▶ Supplied data:
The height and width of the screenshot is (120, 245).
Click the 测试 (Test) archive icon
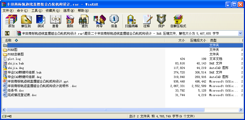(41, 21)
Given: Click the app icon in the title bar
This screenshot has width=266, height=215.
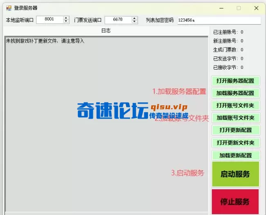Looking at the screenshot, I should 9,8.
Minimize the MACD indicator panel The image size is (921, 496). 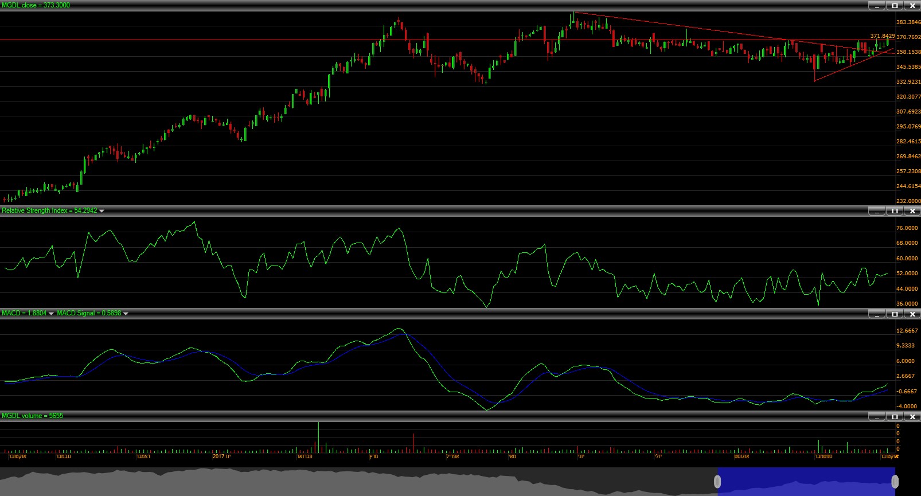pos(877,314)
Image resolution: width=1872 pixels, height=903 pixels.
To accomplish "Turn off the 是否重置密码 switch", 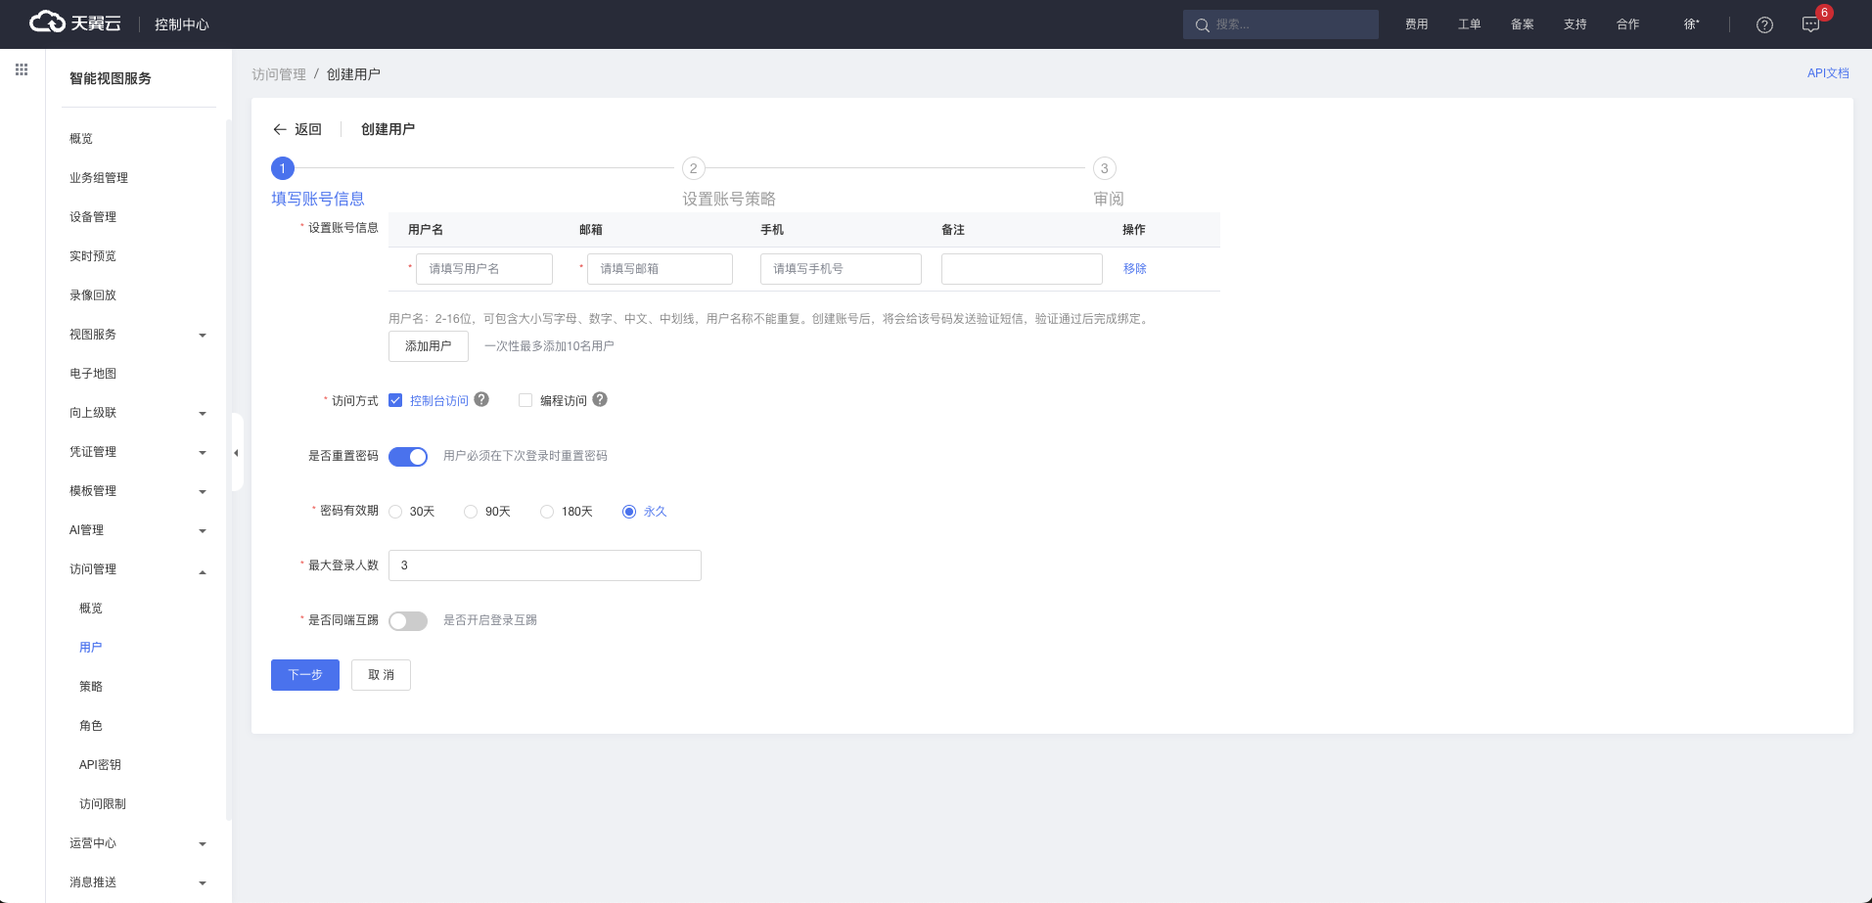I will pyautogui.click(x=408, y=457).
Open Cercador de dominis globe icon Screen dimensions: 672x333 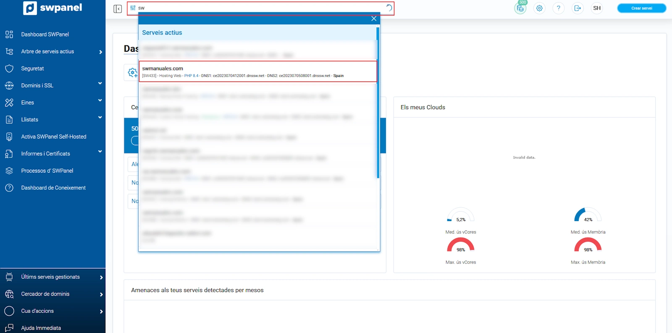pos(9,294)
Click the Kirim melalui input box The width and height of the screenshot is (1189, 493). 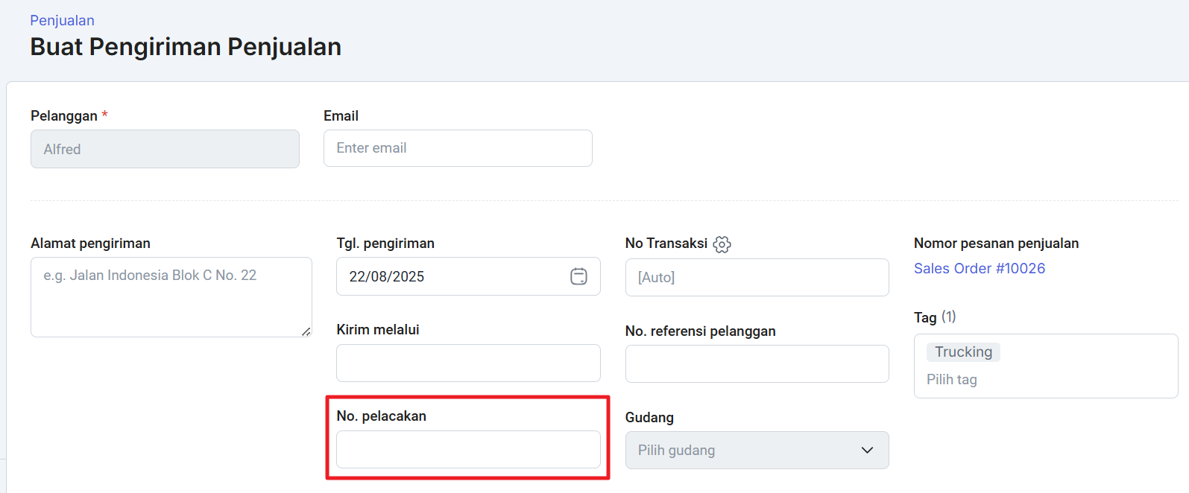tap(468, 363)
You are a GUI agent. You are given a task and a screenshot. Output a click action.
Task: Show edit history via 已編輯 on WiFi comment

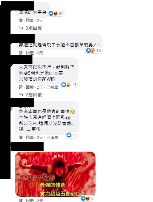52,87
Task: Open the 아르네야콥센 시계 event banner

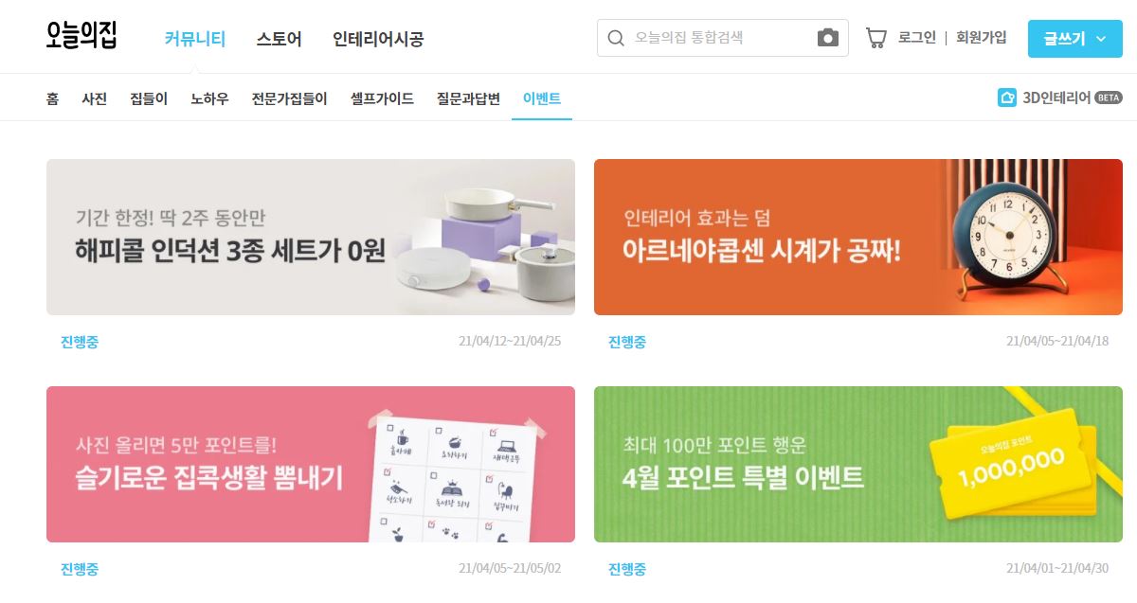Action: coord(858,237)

---

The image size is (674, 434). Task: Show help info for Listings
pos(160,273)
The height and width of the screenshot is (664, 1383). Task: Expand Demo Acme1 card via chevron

▶ Exercise objective:
Going back to the entries above, set down exactly the lines that begin at the one with "The image size is (674, 434)." and end at the one with "The height and width of the screenshot is (664, 1383).", both included, and nothing else.

▶ Finished exercise:
The image size is (674, 434). Task: Show help info for Listings
pos(160,273)
The height and width of the screenshot is (664, 1383). Task: Expand Demo Acme1 card via chevron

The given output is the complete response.